Annajane forced herself to return something like a smile, without Celia’s phony wattage. “That’s very sweet of you, but I wouldn’t dream of taking off work until I get every last loose end tied up. And I’ve still got lots I need to accomplish, especially with the summer sales promotion.”

In other words, back off, bitch. I’ll leave when I’m good and ready.

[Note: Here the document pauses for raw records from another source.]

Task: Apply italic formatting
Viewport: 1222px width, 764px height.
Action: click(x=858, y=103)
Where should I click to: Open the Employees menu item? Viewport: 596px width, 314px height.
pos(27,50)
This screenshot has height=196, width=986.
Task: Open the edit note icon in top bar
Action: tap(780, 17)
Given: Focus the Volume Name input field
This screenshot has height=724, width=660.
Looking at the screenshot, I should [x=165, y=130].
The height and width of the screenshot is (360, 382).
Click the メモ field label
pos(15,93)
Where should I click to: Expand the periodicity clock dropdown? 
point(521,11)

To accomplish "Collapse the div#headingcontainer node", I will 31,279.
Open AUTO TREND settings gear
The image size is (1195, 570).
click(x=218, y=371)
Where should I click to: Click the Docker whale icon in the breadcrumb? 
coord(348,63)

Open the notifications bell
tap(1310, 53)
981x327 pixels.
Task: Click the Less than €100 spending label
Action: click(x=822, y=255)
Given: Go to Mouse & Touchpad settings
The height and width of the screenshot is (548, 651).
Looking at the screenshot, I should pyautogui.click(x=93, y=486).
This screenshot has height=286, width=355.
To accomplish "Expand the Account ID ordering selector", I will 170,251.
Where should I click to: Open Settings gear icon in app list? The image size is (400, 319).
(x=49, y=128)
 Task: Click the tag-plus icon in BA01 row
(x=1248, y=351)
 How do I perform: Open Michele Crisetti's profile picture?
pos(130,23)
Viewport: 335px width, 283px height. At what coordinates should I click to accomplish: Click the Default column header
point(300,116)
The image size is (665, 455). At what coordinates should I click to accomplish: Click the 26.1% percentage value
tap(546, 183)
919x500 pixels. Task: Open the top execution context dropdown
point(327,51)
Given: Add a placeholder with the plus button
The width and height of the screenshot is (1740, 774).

“Well,” Celia said reluctantly. “I guess you’ve got a better grasp of those kind of nitty-gritty details than me. Mason and Davis really want me focused more on the big-picture stuff.”

Like selling off the company?
Annajane wondered.

Annajane pointed at the cartons on the loading dock. “While I was emptying boxes I did find some interesting old files and old bottles I think Mason might want to keep.”

Celia looked as fresh as a daisy. She wore a pale gray-blue sleeveless sheath that showed off her tanned arms, a chunky silver chain necklace, matching earrings, and gray-blue kitten-heel mules that brought her up to just about chin level with Annajane.